**本文**:
↓↓↓

桜の馬場の祝事と桜御門の復元(6月号掲載分)

 玉藻公園の桜の馬場で、去る4月18日の夕刻、東京2020オリンピック聖火リレーの締めくくりのセレブレーション(祝事)が行われました。その前段、内堀に浮かべた和船に、リレーランナーと高松松平家ご当主が乗りこみ、聖火を船で運び、その後ろを高松市指定無形文化財水任流の保存会の人達が日本泳法で追従しました。夕日に映えた天守台の石垣の前を行く和船と水任流のゆったりとした泳ぎが作るお堀の水の縞が、高松のこれまでの歴史の流れをなぞっている様にも見えました。高松のまちの歴史は、16世紀後半に生駒親正がこの地に城を築いたことに始まります。その築城当時から桜の馬場と三の丸を繋ぐところにあったとされるのが、現在復元整備中の桜御門です。

↑↑↑

**解答する設問**:
(a) 次の記述は、桜の馬場と桜御門の文章の内容と合っていますか。それぞれ「はい」か「いいえ」で答え、決め手となる文章中の語句をそのまま引用してください。
(i) 聖火リレーの締めくくりのセレブレーションは4月18日の朝に行われた。
(ii) 和船の後ろを、水任流の保存会の人達が日本泳法で泳いでついて行った。
(iii) 高松のまちの歴史は、16世紀後半に生駒親正が城を築いたことに始まる。
(b) 桜の馬場と桜御門の文章について、次の問いに答えてください。
(i) 和船に乗りこんだのは誰ですか。
(ii) 和船はどこに浮かべられましたか。
(iii) 桜御門は、築城当時どこを繋ぐところにあったとされていますか。
(c) 桜の馬場と桜御門の文章の続きを書いてください。

**エントリー一覧**:
↓↓↓

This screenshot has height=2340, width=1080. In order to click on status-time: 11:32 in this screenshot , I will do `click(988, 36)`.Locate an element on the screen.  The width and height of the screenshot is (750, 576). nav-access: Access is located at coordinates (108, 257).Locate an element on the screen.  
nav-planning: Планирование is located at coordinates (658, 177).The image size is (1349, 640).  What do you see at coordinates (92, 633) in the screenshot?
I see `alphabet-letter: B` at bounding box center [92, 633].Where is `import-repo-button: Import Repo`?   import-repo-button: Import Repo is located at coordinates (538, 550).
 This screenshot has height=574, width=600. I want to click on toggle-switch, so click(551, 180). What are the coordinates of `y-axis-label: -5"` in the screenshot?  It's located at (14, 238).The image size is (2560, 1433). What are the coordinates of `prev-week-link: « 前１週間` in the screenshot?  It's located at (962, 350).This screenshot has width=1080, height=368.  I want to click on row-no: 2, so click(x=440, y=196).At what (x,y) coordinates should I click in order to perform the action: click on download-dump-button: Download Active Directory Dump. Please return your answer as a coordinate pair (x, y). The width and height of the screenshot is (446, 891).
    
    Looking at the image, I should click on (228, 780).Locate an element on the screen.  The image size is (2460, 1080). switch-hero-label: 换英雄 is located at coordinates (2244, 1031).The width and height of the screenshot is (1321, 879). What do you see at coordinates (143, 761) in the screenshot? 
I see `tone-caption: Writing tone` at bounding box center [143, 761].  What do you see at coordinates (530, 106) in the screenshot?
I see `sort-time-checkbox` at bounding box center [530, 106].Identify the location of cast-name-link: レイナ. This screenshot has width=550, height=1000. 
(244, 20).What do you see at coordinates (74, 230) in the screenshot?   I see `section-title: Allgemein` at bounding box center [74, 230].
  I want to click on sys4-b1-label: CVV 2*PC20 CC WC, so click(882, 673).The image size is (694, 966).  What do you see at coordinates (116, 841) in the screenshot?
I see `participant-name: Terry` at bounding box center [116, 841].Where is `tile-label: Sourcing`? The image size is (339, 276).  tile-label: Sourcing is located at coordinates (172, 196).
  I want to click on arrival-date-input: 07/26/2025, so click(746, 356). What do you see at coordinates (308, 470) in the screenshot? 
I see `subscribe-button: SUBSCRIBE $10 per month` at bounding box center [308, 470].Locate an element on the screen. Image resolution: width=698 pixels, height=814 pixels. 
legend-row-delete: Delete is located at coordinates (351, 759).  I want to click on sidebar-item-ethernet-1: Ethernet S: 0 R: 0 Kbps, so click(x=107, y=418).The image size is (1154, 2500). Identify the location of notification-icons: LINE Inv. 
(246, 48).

↑↑↑

**設問の解答**:
(a)
(i) いいえ。「去る4月18日の夕刻」
(ii) はい。「その後ろを高松市指定無形文化財水任流の保存会の人達が日本泳法で追従しました」
(iii) はい。「高松のまちの歴史は、16世紀後半に生駒親正がこの地に城を築いたことに始まります」

(b)
(i) リレーランナーと高松松平家ご当主
(ii) 内堀
(iii) 桜の馬場と三の丸を繋ぐところ

(c)
 来たる6月6日、その桜御門の上棟式(棟上げ)が行われます。柱・棟・梁などの骨組みが完成した段階で執り行う行事で、無事に工事が進んだことへの感謝と、完成を祈願する儀式です。余談ですが、私は「棟上げ」と聞けば、「餅投げ」を思い出します。上棟の儀式と併せて行われる、柱の上から餅や菓子、清酒の木札などが撒かれ、それを目当てに集まった人が、我先にと取り合う行事で、子供の頃の楽しい思い出です。
 ところで、桜御門は、昭和19年に国宝に指定されることが決定していました。それが翌昭和20年の高松空襲により焼失してしまい、国宝指定も水の泡となりました。今回の復元整備は、言わば戦災復旧事業でもあるのです。そして、この復元により、大手(城の正面)の旭門から入り、桜御門をくぐり、御殿へ進むという往時の景観と城の雰囲気が再現できることの意義は大きく、期待がふくらみます。
 文献によると、桜御門は節句などの特別な日には桜の紋章の幔幕で飾られていたようで、完成後は史実に従い、これを再現するとのことです。聖火リレーの祝事には間に合いませんでしたが、これから桜の紋章が何度も見られるよう、目出度い日が多くあることを願っています。

はらにきゃべつ(5月号掲載分)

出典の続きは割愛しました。